Evidentemente, lo anterior constituyó una excepción que demostró la regla del comportamiento normal de los demás testigos, pero que no demostró la regla de la simplicidad, de la capacidad de relatar lo sucedido, y menos todavía de la muy rara capacidad de saber efectuar una distinción entre lo realmente ocurrido al declarante dieciséis, y a veces veinte años atrás, por una parte, y lo que había leído o imaginado desde entonces, por otra. Estas dificultades resultaban inevitables, pero también es cierto que no quedaron aminoradas por la predilección que el fiscal mostró hacia los testigos con personalidad prominente, muchos de los cuales habían publicado libros relatando sus experiencias, y que ahora recitaron lo que antes habían escrito, o repitieron otra vez lo que habían contado ya infinidad de veces. En un fútil intento de seguir un orden cronológico, el desfile de los testigos comenzó con ocho de ellos, procedentes de Alemania, que declararon con total sobriedad, pero que no eran «supervivientes». Habían sido altos representantes de las comunidades judías en Alemania y ahora ocupaban altos cargos públicos en Israel.
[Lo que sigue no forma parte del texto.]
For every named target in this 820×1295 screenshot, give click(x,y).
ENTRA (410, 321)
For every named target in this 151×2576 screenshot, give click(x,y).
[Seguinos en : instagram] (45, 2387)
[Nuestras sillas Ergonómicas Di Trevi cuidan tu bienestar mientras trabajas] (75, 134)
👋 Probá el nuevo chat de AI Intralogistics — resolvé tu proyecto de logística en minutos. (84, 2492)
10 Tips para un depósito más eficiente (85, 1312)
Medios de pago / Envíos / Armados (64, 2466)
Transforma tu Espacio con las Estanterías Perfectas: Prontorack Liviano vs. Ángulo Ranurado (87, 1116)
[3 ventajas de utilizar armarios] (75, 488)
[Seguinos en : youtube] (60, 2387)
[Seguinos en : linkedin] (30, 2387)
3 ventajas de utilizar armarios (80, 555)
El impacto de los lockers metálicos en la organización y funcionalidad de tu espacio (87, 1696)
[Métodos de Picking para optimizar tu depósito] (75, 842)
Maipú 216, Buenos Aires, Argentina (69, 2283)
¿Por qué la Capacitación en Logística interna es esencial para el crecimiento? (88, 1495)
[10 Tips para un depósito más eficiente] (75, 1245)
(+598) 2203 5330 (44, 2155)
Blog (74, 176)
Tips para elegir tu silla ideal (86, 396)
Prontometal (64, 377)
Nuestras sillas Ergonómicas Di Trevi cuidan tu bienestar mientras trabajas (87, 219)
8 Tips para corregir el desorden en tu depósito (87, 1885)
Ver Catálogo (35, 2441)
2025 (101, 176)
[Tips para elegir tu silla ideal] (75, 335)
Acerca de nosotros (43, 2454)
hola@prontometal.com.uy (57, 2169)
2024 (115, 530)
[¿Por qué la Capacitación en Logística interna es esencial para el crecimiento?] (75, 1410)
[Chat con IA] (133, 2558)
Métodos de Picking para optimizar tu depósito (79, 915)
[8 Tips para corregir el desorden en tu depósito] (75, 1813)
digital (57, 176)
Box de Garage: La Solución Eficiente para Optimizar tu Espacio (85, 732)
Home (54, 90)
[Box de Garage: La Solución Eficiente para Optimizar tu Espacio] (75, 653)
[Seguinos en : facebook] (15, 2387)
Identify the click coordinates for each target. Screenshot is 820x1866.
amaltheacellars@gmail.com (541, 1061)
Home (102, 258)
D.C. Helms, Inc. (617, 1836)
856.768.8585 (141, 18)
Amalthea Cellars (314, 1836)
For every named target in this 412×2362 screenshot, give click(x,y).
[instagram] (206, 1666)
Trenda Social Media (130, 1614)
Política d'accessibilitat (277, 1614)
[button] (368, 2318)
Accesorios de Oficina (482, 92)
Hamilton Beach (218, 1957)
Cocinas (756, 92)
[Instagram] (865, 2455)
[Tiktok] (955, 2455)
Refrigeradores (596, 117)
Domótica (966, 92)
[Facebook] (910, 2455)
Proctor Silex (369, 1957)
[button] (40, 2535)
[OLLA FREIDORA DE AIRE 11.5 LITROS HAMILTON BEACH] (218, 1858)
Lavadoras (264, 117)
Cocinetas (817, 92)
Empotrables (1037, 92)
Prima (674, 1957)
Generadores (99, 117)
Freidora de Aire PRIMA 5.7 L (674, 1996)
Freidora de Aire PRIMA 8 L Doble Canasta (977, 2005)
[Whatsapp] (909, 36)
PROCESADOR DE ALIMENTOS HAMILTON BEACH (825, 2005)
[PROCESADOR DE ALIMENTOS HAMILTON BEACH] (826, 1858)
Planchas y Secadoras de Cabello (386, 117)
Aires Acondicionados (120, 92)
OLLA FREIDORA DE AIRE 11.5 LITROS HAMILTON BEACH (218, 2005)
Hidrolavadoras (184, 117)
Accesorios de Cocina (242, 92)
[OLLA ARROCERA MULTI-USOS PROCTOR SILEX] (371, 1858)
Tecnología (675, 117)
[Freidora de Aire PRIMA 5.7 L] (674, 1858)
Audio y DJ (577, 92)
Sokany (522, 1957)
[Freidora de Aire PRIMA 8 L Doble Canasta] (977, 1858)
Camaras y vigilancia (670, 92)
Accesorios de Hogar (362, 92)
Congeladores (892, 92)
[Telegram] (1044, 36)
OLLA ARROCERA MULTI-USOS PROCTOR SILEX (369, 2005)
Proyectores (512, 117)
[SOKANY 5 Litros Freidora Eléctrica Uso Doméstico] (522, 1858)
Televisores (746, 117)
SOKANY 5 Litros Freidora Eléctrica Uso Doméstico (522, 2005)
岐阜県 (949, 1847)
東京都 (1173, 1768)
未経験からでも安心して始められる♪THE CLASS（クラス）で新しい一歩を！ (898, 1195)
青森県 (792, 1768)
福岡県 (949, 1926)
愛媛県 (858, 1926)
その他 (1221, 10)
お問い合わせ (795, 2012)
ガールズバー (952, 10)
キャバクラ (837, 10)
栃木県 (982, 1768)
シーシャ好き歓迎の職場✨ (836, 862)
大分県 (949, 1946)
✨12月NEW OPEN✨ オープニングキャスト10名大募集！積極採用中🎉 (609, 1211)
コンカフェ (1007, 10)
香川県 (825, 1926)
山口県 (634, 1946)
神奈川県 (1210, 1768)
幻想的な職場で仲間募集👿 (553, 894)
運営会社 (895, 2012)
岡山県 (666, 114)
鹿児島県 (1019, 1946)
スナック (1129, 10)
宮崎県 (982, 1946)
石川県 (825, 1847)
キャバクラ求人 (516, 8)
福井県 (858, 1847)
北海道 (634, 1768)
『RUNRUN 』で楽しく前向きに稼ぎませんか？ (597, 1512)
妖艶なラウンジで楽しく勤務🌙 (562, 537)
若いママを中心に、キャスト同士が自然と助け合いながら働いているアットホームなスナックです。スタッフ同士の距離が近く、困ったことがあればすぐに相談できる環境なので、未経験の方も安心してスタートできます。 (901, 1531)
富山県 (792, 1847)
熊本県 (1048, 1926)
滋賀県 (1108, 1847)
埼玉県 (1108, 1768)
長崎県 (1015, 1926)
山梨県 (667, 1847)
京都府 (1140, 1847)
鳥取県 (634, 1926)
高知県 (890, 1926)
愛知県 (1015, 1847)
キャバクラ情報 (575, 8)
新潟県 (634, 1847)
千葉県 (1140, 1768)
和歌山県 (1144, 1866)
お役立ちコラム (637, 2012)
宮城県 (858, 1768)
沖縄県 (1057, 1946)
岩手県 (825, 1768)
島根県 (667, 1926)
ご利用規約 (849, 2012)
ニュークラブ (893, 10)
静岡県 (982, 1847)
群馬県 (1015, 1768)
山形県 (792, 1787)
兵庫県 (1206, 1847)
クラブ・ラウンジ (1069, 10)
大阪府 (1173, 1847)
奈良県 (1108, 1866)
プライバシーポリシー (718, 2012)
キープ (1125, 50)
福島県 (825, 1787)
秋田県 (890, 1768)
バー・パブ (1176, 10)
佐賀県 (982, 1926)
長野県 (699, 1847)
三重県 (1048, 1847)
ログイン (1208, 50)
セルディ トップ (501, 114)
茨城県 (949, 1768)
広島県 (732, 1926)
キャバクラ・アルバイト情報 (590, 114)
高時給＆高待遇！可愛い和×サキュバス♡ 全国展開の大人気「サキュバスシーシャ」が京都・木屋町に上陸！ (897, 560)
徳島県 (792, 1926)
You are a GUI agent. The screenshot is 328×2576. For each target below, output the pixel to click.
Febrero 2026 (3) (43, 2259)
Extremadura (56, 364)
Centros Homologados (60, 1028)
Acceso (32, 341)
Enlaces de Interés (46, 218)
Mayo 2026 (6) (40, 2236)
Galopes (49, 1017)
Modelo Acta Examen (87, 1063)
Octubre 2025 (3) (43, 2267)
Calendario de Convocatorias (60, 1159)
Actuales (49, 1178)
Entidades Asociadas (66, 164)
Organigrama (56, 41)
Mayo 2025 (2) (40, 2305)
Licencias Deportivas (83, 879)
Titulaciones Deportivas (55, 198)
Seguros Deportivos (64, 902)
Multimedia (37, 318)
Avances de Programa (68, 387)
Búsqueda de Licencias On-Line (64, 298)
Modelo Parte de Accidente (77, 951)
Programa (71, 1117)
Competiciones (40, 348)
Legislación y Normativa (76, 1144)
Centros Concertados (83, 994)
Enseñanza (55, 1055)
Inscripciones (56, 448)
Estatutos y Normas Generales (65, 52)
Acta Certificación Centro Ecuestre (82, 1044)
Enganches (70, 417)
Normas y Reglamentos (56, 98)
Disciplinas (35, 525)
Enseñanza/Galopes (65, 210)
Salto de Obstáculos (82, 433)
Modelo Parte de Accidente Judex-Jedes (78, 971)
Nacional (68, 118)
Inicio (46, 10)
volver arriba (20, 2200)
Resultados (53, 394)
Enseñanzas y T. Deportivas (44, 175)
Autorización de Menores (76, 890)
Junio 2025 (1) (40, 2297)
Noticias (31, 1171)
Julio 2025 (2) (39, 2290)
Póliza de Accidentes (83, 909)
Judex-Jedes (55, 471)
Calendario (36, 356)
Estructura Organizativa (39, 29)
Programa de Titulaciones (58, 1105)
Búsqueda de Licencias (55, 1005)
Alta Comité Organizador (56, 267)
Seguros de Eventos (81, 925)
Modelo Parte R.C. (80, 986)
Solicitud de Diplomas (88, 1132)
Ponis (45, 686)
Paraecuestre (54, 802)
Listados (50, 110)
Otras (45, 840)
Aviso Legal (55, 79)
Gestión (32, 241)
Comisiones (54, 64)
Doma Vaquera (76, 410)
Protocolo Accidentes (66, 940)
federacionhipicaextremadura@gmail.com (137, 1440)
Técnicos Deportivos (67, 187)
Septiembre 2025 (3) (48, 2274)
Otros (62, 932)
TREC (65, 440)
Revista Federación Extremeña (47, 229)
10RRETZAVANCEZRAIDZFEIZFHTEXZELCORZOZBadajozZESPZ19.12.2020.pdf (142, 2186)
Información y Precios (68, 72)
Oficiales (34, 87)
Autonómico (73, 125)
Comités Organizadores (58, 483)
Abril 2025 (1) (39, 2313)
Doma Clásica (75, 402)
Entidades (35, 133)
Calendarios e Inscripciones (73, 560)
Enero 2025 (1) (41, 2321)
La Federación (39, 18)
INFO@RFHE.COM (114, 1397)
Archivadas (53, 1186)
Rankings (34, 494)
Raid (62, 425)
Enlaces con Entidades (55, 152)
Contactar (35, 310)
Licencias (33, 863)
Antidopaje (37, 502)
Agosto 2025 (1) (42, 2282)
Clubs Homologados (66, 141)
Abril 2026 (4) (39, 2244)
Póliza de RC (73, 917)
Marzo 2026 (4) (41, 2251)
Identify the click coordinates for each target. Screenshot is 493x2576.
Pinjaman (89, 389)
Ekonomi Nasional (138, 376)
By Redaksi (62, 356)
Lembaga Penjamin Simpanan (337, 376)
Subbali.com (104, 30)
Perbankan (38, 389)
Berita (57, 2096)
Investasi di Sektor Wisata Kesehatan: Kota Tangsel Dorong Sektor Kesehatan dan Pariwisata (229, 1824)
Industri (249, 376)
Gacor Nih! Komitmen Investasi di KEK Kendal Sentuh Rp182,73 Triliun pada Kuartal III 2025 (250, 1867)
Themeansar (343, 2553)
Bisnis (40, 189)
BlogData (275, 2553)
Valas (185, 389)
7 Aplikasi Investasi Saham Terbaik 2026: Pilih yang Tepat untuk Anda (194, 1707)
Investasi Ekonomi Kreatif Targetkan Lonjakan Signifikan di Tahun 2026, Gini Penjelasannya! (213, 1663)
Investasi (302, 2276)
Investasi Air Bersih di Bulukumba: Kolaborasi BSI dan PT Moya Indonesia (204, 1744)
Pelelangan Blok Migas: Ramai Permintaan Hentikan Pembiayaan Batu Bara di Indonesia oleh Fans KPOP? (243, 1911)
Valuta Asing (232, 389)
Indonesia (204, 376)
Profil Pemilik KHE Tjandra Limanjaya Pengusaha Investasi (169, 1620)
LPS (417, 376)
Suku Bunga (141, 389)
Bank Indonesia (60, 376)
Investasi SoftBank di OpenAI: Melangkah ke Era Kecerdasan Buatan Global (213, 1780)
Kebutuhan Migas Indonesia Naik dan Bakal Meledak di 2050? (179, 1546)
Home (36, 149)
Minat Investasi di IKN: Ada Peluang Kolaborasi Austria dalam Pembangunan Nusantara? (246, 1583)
Todos ellos abandonaron Alemania antes de que se iniciaran las hostilidades. A continuación declararon cinco testigos de Praga, y, después, un testigo de Austria, con respecto a cuyo país el fiscal había presentado, como prueba documental, los valiosos informes del fallecido doctor Löwenherz, escritos durante la guerra y poco después de ella. Compareció a continuación un testigo por cada uno de los siguientes países:

Francia, Holanda, Dinamarca, Noruega, Luxemburgo, Italia, Grecia y la Unión Soviética. Declararon dos de Yugoslavia; tres de Rumania y de Eslovaquia, y treinta de Hungría. Pero el grueso de los testigos, un total de cincuenta y tres, procedía de Polonia y Lituania, donde la competencia y la autoridad de Eichmann habían sido casi nulas. (Bélgica y Bulgaria fueron los únicos países que no aportaron testigos.) Todos fueron «testigos ambientales», al igual que los dieciséis testigos, hombres y mujeres, que declararon acerca de Auschwitz (diez) y Treblinka (cuatro), de Chelmno y Majdanek. Distinto fue el caso de los que prestaron declaración sobre Theresienstadt, el campo de los ancianos, situado en territorio del Reich, en el que Eichmann ejerció considerable autoridad; hubo cuatro testigos de Theresienstadt, y uno del campo de canje de Bergen-Belsen.